2016, Movies

The Witness (2016, James D. Solomon)

We’ve all heard the story of the woman who was murdered in New York City in sight of thirty eight people who did nothing, a story that told us all of the moral degradation of modern urban society. I thought the story was apocryphal. Well, this movie is about her brother, his quest to find out what really happened, and to finally come to terms with the death of his sister.

SPOILERS

As the girlfriend said to me, the moment you ask yourself ‘could 38 people really witness a murder and none of them do anything?’ you start to realize this story couldn’t possibly be true. Even in the Nazi concentration camps there were acts of compassion and kindness.

And, sure enough, the brother – who seems to have become obsessed with his sister’s death since his retirement – discovers that the New York Times exaggerated the story to sell papers/make a statement about New York and that the thirty eight witnesses only heard the scream, multiple people claim to have called 911, and multiple people tried to or came to her aid. So no, 38 people didn’t watch someone die and did nothing.
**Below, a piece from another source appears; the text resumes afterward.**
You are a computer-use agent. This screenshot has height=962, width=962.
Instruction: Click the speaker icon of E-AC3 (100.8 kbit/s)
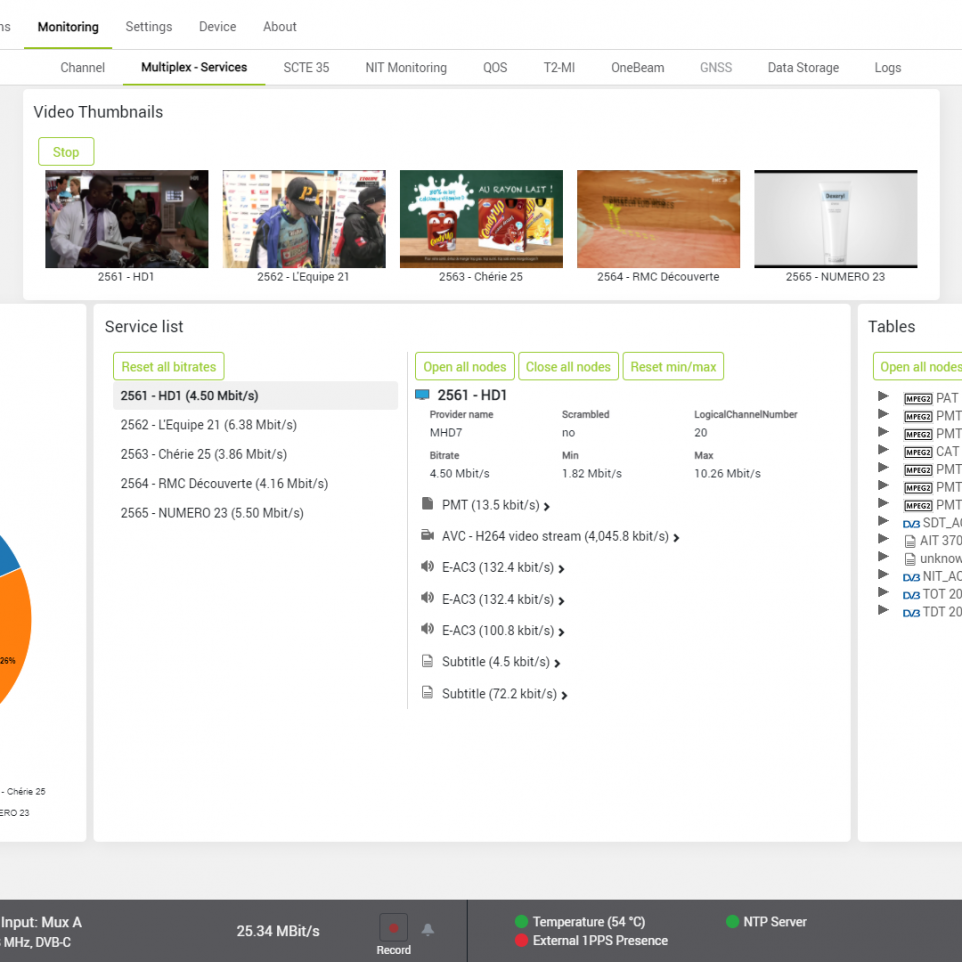(428, 629)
Rather than a story about apathy in the big bad city, the story is really about how loss can destroy families and alter lives, how every media outlet must be scrutinized on every story no matter how prestigious, and how memory can dominate life.

I’m always wary of a film produced by its subject, but it doesn’t seem to have affected the final cut here. Genovese’s obsession to discover what happened is portrayed as an actual, problematic obsession with more honesty about that obsession than we could have asked for, and we get a nuanced portrait of how stories change and how the telling of them matters more than we could possibly know.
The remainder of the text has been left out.